▶ **What the exercise asks**: Filter these records by the string "will", copying each line that holds it.

Collected data

------

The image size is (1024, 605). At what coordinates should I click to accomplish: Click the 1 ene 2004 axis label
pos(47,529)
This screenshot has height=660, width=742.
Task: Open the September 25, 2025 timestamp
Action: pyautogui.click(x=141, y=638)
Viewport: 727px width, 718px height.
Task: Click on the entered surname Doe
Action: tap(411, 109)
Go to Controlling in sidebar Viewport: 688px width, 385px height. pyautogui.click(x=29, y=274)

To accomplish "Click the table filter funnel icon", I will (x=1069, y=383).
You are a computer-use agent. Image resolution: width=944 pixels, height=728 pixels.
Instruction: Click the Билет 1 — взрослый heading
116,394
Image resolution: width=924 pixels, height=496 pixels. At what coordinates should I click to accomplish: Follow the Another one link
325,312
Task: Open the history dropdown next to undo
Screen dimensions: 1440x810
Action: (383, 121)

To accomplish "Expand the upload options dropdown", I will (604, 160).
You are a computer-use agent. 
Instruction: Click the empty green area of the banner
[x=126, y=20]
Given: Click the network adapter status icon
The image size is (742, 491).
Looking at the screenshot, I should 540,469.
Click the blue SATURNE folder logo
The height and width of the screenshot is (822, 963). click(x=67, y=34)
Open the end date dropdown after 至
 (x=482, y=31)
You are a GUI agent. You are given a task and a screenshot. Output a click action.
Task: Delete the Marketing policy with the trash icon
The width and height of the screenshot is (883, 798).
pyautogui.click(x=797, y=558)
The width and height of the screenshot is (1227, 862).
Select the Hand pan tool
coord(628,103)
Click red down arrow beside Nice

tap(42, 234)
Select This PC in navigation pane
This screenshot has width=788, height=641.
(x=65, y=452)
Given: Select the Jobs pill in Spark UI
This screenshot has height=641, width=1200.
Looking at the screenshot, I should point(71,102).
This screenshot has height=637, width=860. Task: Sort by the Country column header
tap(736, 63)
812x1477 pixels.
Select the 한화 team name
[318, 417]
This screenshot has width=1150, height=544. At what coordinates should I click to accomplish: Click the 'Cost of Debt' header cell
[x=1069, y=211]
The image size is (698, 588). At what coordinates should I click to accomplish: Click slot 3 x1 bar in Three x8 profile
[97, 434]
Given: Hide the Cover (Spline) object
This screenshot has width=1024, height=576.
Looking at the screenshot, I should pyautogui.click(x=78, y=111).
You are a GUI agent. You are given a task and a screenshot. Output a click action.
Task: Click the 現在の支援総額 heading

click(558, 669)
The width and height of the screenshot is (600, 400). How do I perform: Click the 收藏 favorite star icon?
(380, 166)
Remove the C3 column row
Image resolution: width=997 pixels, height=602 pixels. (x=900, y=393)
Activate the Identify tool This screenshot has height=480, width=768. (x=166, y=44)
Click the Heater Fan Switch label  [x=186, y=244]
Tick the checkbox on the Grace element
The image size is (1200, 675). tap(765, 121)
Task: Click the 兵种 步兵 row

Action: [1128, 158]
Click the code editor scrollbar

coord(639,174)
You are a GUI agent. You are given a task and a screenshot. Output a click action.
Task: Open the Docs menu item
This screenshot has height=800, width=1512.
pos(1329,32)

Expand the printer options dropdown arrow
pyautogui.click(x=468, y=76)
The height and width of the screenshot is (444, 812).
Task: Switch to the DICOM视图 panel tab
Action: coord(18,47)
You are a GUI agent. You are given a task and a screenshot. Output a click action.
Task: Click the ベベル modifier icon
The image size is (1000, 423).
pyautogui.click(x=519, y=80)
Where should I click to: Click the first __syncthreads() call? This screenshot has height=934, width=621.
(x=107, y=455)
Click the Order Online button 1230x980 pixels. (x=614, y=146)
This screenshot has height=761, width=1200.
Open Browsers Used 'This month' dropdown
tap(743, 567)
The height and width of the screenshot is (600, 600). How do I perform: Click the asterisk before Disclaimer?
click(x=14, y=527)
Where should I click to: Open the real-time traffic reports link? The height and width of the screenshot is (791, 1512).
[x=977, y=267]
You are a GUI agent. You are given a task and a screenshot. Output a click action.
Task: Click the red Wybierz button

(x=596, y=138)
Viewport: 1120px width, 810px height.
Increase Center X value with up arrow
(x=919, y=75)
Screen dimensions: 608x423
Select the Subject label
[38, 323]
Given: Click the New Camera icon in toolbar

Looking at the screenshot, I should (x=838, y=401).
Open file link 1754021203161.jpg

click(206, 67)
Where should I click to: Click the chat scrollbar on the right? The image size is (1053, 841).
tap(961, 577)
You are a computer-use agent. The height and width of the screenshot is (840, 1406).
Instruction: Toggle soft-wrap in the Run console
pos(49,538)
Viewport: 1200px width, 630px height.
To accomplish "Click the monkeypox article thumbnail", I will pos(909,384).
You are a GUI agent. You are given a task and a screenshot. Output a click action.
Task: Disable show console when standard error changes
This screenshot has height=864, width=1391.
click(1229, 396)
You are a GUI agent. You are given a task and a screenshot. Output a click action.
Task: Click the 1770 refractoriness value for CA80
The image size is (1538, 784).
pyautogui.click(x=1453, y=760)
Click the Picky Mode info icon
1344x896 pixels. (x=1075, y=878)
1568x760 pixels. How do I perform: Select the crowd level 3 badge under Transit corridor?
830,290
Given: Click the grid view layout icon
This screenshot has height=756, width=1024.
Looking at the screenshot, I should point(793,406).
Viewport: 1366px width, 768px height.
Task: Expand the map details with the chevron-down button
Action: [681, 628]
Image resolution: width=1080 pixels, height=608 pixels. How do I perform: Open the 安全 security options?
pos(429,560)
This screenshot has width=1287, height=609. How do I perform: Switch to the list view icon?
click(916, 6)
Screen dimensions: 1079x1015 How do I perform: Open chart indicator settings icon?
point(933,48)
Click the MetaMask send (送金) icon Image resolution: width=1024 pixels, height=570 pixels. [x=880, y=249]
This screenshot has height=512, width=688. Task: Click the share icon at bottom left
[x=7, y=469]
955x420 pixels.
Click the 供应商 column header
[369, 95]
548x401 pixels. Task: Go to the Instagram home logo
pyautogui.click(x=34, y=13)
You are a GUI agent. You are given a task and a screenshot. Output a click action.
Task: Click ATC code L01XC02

------

▶ **Task result**:
To accomplish "Click the table filter funnel icon", I will (x=1069, y=383).
To accomplish "Expand the upload options dropdown", I will (604, 160).
To accomplish "Click the monkeypox article thumbnail", I will pos(909,384).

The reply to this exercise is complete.